Business Today

PIIGS can't fly but FII bucks sure can

The European crisis and its subsequent management will hit inflows from the FIIs, but only in the near term.

Rajiv Bhuva        Print Edition: June 13, 2010

Citigroup, in a recent report, has dubbed it the e750-billion 'backstop'. A backstop in investing jargon is the lastresort support often provided by an underwriter to buy unsubscribed shares in a securities offering.

Indeed, as the Citi analysts go on to suggest, the bailout package designed by the European Central Bank (backed by the International Monetary Fund), which amounts to more than eight per cent of the euro zone's GDP "will buy some time for the most stretched countries to address their fiscal excesses." The stretched countries being Portugal, Ireland, Italy, Greece and Spain or 'PIIGS' as they are called collectively.

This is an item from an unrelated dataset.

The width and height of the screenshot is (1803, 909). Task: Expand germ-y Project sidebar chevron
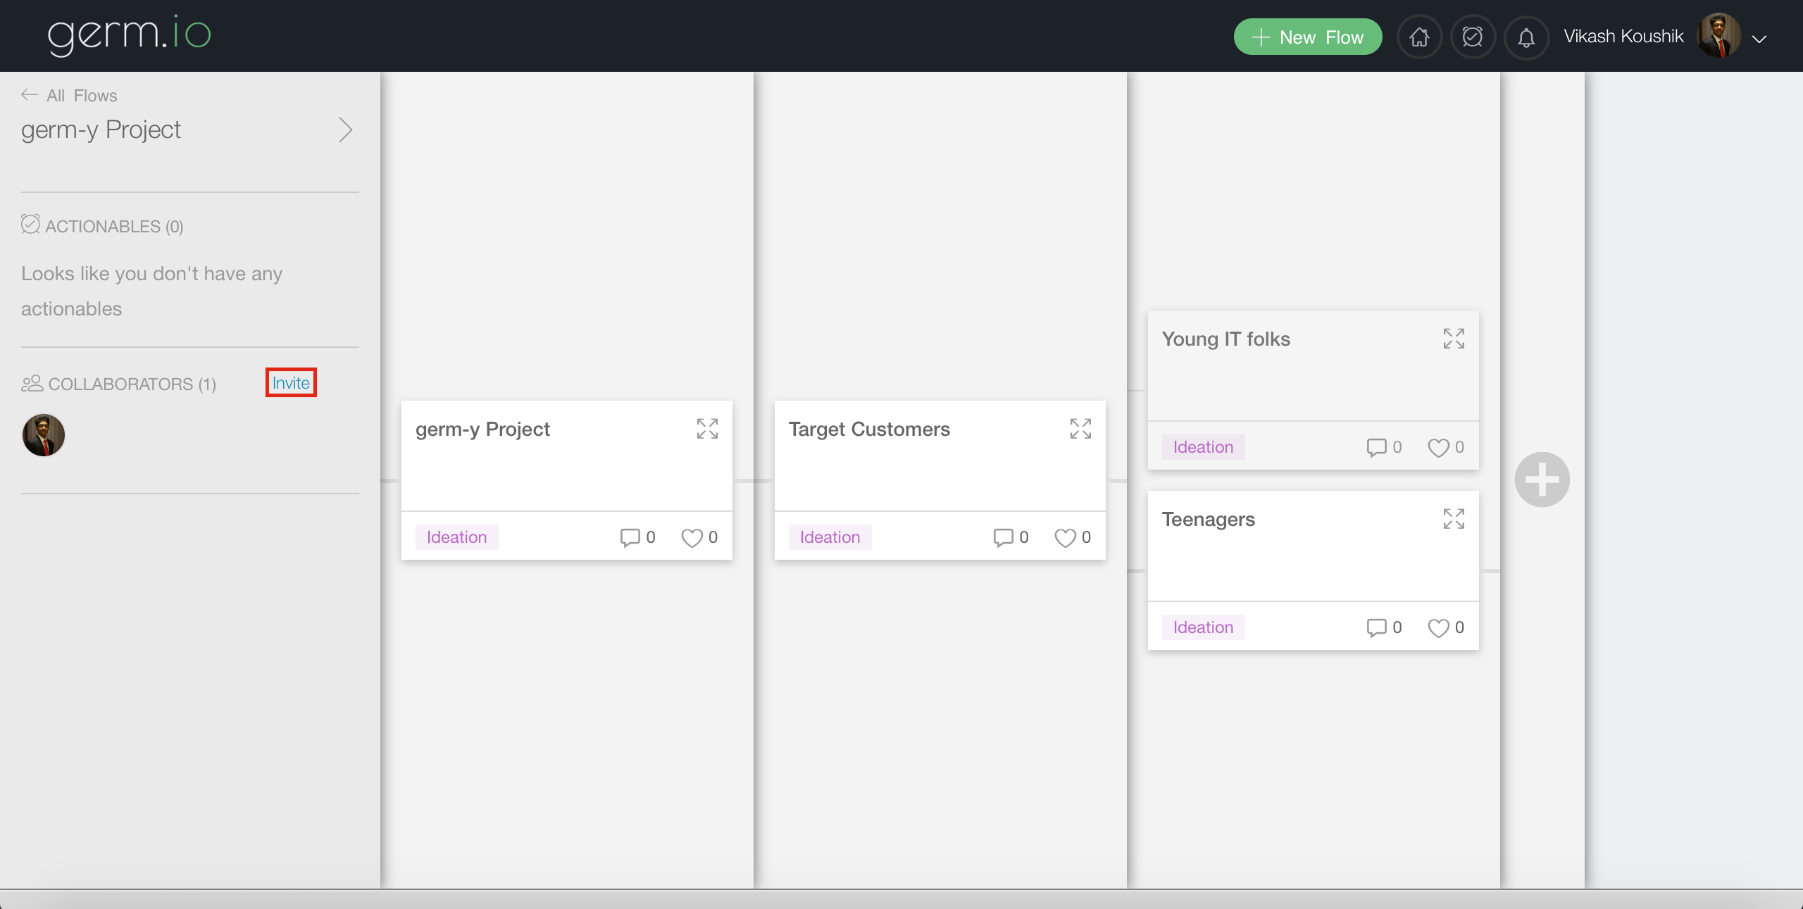pos(345,130)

So, to cut to the chase, what does the rumble in the euro zone mean for Asian and emerging economies? The wise men at Barclays, in a recent report, put it this way: "We consider the supportive macroeconomic and policy environment in the emerging world and the new policy framework in Europe to be sufficient to shore up the resilience of emerging markets." In case you're still wondering, that's good news if you are in India, or in Asia.

For example, real GDP in China increased nearly 12 per cent on a year-ago basis in the first quarter of 2010 (although fears of an overheated property market and inflation spiralling out of control are two dampeners in the immediate term). And the expansion is not confined to China alone. Many other countries in the region, including the large economies of India, Korea and Taiwan, are posting positive growth rates.

So, is the European crisis positive for Asia? "Not on an absolute basis," says Rob Carnell, Chief International Economist at ING. "But in a relative sense, it is positive in terms of investors flows, currency and capability to issue debt," Carnell adds.

Yet, knee-jerk reactions to the euro crisis were evident in significant selling by foreign institutional investors (FIIs). Against $2.1 billion of net inflows in April, FII net outflows had touched $866 million by May 19. "If the crisis worsens, 20-30 per cent of the current year's FII inflows may flow out," says Deepali Bhargava, Economist with ING Vysya Bank.

"But that is an extreme scenario," she adds. "In the medium term, flows to India would resume," says Ramit Bhasin, MD & Head-Markets (India), Royal Bank of Scotland. "But volatility is here to stay in the near term."